Redação | 30/09/2016 Mestre pioneiro do judô brasileiro ministra palestra na Capital
Mestre Chiaki Ishii - Foto: André Motta/brasil2016

POR RAFAEL BUERNO / CORREIO DO ESTADO

Primeiro judoca medalhista olímpico brasileiro com o bronze em Munique 1972, Chiaki Ishii voltará a competir após quarenta anos. O faixa vermelha (9º dan) tem como desafio o Campeonato Mundial Master, em novembro, nos EUA. Para realizar o sonho de ajudar o Brasil com mais um pódio, ele ministrará um seminário na Capital, no fim de semana - o valor das inscrições será para custear a viagem.

“Para lutar é preciso ter garra e isso o brasileiro tem. Quero ajudar meu país pela última vez (no Mundial)”, afirma o judoca, que completará 75 anos amanhã. Esta será a primeira vez que ele vem à Capital compartilhar suas técnicas com os competidores da casa - MS é hoje celeiro de atletas no judô nacional.

A iniciativa do seminário partiu do faixa-preta, Marco Aurélio Moura. “Será muito importante o Chiaki passar para nosso atletas o seu conhecimento não só na modalidade, mas também pela sua história. Ele é um vencedor”, ressalta o professor.

No seminário, Chiaki contará sua trajetória de vida, além de mostrar sua técnica japonesa, em aulas práticas com os alunos no curso. Para Moura, este contato dos judocas locais com o experiente lutador é fundamental. “Chiaki é um divisor de águas. Antes da sua medalha, o país não tinha pódio olímpico no judô. Ele foi o grande incentivador das outras gerações como Aurélio Miguel (ouro Seul  1988 e bronze em Atlanta 1996)”.
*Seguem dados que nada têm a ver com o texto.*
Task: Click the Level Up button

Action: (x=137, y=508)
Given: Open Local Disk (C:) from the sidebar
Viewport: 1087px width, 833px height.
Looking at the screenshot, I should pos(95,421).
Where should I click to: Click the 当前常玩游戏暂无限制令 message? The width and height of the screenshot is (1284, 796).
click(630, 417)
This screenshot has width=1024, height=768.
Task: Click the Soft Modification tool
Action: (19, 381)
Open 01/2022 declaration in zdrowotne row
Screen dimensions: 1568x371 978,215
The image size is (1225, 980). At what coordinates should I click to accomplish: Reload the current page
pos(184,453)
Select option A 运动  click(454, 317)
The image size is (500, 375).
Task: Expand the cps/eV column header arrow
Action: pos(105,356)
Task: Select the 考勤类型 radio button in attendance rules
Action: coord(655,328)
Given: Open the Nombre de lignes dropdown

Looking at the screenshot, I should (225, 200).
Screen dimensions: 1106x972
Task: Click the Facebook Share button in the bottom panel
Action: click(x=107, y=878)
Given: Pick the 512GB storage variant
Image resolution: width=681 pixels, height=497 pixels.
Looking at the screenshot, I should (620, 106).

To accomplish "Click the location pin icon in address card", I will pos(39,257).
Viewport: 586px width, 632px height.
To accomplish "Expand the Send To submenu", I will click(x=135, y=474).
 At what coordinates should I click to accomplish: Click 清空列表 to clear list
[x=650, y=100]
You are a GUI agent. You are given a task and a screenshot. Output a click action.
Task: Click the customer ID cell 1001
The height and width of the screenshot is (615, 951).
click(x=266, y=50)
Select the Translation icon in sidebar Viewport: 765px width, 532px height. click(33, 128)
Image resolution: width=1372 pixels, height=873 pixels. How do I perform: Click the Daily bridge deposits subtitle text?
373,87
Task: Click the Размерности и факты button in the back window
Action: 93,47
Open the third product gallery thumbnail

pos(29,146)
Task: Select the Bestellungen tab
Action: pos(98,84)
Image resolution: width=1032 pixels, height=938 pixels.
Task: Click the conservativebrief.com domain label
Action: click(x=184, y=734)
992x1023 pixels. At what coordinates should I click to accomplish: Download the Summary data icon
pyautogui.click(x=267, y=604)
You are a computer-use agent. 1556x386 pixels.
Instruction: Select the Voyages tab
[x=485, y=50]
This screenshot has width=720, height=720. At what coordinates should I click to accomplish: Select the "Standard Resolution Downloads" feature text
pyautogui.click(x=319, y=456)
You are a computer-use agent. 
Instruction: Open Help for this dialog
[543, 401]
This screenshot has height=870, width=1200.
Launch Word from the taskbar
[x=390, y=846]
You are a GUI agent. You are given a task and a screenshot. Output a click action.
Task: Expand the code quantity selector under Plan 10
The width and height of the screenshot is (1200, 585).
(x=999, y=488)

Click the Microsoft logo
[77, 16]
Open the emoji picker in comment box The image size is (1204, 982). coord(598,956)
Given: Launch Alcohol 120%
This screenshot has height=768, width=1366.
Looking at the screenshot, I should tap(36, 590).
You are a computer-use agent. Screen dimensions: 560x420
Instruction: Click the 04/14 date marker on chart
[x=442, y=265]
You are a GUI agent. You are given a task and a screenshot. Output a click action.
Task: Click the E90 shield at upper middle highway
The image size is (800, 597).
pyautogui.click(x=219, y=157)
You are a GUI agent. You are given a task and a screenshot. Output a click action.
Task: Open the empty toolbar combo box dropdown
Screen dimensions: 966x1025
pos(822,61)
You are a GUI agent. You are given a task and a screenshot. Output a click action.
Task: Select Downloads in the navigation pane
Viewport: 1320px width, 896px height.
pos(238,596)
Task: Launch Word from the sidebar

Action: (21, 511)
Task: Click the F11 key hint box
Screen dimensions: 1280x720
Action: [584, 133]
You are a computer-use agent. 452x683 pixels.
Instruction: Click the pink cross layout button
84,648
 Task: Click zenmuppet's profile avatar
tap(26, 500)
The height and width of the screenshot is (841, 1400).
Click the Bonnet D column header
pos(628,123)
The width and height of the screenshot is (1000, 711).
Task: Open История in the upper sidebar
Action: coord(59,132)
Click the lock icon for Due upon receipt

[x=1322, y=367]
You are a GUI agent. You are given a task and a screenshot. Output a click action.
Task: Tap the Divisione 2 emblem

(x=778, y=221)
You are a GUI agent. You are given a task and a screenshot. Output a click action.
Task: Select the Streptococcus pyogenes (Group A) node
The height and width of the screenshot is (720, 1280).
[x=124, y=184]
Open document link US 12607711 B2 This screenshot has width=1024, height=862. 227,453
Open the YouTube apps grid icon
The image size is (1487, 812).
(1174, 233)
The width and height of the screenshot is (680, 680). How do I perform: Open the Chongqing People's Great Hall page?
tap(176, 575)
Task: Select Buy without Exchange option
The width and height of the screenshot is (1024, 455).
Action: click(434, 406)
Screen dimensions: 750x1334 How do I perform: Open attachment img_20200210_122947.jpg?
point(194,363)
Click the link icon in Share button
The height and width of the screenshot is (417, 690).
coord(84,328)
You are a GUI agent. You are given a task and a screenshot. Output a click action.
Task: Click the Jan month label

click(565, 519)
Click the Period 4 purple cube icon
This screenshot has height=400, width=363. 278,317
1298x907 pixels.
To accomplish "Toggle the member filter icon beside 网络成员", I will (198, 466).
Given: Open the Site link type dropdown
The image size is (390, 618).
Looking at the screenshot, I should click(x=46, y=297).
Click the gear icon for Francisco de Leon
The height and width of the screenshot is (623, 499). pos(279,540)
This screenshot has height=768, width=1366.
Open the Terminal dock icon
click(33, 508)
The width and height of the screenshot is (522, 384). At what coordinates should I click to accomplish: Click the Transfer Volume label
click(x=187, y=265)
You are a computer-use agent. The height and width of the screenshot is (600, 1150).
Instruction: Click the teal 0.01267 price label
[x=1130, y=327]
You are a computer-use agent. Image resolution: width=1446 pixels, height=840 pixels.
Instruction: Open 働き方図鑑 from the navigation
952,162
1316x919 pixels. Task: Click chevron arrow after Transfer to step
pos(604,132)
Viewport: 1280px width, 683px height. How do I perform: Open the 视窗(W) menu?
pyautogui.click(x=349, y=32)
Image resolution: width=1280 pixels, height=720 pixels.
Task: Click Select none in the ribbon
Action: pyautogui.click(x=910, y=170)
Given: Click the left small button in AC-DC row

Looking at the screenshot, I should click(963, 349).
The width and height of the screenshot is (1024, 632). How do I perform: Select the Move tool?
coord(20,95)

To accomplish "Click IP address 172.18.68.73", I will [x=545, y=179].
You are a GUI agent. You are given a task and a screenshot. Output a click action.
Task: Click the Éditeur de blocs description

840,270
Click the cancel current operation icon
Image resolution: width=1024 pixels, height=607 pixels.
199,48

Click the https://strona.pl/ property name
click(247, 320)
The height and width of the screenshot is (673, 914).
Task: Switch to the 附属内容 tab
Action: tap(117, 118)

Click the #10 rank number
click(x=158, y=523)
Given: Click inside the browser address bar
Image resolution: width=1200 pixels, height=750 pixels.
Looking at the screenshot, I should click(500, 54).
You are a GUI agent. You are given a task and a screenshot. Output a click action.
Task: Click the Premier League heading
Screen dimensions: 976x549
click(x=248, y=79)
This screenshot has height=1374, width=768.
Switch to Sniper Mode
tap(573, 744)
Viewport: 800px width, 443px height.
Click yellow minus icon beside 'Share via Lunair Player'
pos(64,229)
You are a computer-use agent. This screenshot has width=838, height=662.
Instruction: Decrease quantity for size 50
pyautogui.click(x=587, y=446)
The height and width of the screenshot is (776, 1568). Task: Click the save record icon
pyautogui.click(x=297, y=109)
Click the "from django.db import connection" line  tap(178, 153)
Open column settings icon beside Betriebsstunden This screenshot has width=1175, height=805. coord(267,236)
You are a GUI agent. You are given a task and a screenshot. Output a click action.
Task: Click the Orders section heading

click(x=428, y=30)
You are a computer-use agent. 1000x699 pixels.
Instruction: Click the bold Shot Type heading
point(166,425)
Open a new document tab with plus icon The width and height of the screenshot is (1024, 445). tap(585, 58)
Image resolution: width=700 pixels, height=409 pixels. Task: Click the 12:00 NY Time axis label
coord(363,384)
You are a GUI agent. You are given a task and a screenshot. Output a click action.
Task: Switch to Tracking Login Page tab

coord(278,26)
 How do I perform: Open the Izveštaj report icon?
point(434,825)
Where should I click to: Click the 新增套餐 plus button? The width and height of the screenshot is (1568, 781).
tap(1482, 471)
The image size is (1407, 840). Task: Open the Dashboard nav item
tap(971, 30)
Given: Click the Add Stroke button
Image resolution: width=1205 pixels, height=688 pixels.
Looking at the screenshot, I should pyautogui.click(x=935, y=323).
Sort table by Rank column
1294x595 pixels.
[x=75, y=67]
O 8ª Campeonato Mundial Master de Judô, será realizado entre os dias 18 e 21 de novembro, em Fort Lauderdale Beach, na Flórida. No ano passado, o torneio foi realizado na Alemanha. A França venceu com 31 medalhas (oito ouro); o Brasil ficou no sexto lugar com 4 pódios (dois ouro).

HISTÓRIA

Shihan Chiaki Ishii, pratica judô desde os três anos de idade com o pai e o avô. Veio para São Paulo, aos 23, onde se naturalizou brasileiro. Além do pódio olímpico conquistou medalhas para o Brasil em torneios sul-americanos e pan-americanos.

Andou esquecido na última década. Quase fechou a última de três academias da Associação de Judô e Karatê Ishii, que mantém em São Paulo. Mas, recentemente, com o Rio 2016, foi muito lembrado e serviu de exemplo para a nova geração brasileira.